Vergessen Sie auf keinen Fall, dass in der Nacht auf Sonntag die Sommerzeit einkehrt, nicht dass Sie zu spät im Konzert auftauchen. MusikerInnen dürfen zu spät kommen, denn die sind KünstlerInnen und als solche unzuverlässig und launisch, aber sie als Publikum haben pünktlich zu sein, denn ein Konzert ohne Publikum ist kein richtiges Konzert, sondern nur eine Probe. Und Künstler hassen bekanntlich Proben, denn sie wollen ja am liebsten „ohne Proben ganz nach oben“.
MM/Harald Borges (Abbildung: Hetty Krist, Paganini [CC BY-SA 3.0], via Wikimedia Commons)

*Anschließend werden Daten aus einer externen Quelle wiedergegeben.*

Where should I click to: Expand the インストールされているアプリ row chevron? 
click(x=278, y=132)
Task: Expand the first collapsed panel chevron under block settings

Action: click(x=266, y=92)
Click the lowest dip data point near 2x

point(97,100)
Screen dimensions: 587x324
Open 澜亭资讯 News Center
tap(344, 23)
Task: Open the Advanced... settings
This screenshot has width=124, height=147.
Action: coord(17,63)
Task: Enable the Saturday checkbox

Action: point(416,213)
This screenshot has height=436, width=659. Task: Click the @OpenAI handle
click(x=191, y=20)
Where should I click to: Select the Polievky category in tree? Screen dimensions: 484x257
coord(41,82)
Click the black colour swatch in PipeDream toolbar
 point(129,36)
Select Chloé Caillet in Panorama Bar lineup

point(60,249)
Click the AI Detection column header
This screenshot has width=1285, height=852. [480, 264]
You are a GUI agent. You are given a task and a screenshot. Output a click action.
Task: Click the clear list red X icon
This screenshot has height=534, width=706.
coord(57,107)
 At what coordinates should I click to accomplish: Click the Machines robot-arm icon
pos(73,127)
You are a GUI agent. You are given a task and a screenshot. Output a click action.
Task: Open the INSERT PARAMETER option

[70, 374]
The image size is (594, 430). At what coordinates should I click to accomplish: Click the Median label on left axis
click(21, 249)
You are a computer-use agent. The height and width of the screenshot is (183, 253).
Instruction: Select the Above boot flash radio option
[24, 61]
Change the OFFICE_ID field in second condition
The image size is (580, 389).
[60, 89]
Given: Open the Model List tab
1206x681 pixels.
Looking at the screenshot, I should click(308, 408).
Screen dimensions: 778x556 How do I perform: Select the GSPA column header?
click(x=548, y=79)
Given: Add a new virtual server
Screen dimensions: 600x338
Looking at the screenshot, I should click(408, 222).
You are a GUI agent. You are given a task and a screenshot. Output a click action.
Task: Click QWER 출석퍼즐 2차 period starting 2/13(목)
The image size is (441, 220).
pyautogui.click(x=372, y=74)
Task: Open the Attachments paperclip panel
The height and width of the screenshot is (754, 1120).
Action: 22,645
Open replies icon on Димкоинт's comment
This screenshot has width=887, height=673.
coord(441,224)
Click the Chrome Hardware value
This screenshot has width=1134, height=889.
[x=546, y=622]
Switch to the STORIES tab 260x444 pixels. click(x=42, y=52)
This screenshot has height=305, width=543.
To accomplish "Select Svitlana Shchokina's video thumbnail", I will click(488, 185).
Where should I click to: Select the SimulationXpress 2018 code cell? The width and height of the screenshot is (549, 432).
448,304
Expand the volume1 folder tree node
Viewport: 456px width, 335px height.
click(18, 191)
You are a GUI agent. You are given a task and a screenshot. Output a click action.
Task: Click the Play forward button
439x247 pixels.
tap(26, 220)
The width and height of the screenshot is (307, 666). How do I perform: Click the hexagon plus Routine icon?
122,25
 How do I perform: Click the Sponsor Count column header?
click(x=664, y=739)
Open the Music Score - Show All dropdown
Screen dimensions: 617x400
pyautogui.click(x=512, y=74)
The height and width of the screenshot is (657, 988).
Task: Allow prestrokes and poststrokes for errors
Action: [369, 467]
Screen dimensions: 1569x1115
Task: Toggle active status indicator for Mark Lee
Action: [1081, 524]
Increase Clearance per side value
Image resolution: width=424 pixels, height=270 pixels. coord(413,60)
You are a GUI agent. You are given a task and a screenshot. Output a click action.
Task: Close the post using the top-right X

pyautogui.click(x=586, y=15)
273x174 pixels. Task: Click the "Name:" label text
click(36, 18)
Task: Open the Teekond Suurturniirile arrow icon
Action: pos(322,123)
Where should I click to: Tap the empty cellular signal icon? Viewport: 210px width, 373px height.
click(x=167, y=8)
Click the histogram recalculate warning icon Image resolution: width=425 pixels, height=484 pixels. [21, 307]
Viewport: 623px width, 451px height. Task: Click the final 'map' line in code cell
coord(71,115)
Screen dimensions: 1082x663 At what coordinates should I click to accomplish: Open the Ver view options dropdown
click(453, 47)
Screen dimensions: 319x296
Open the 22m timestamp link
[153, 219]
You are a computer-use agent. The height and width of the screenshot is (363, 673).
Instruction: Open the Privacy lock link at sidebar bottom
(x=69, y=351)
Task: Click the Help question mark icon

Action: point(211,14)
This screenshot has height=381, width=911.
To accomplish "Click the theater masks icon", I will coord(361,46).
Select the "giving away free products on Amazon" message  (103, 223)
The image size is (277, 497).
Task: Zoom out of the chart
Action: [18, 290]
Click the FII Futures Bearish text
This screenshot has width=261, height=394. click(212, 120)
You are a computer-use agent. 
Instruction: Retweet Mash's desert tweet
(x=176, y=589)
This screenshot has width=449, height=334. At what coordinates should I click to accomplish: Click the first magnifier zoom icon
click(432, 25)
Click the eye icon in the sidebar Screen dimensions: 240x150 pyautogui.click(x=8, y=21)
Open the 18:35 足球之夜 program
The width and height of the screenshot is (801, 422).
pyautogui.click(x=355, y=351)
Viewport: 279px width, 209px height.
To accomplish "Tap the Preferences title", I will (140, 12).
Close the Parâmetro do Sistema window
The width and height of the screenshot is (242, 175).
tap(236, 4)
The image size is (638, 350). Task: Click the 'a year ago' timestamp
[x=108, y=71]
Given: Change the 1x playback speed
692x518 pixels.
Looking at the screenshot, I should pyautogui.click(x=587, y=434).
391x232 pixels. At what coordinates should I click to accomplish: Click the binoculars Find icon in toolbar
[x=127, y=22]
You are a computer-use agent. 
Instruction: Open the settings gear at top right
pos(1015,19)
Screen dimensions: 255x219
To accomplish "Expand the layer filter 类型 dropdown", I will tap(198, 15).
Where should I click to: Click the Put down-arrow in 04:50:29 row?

Bella Italia, Sonntag, 31.03.2019, 11.15 Uhr, Inselhotel, Auf der Insel 1, 78462 Konstanz
Karten: 18 Euro/erm. 14 Euro; Kombikarte Konzert & Essen: 50 Euro (beim Veranstaltungsbüro des Inselhotels, Telefon 07531 125-466
Karten gibt es bei der Südwestdeutschen Philharmonie (9.00 Uhr bis 12.30 Uhr), dem Stadttheater Konstanz (07531 900-150) und bei der Tourist-Information am Hauptbahnhof sowie allen Ortsteilverwaltungen. Tickets auch im Internet unter www.philharmonie-konstanz.de.
Ein kleiner Nachtrag: Die (ausverkauften) Konzerte Paganinis zogen in der Hafenstadt Hamburg 1830 ein Publikum an, das sich die erhöhten Eintrittspreise auch leisten konnte, notierte Heinrich Heine als Zuhörer doch „die ganze gebildete Handelswelt, einen ganzen Olymp von Bankiers und sonstigen Millionärs, die Götter des Kaffees und des Zuckers, nebst deren dicken Ehegöttinnen“.
Wie sich das Konzertpublikum doch gewandelt hat! Die „Millionärs“ meiden Abende mit zeitgenössischer Musik und heiraten noch im hohen Alter bevorzugt jugendliches Weibsvolk, das seine Tage mit Beauty, Fitness und Seitenspringen (heute „Shopping“ genannt) verbringt. Der Typus des gebildeten Handelsmannes hingegen ist mittlerweile gänzlich ausgestorben.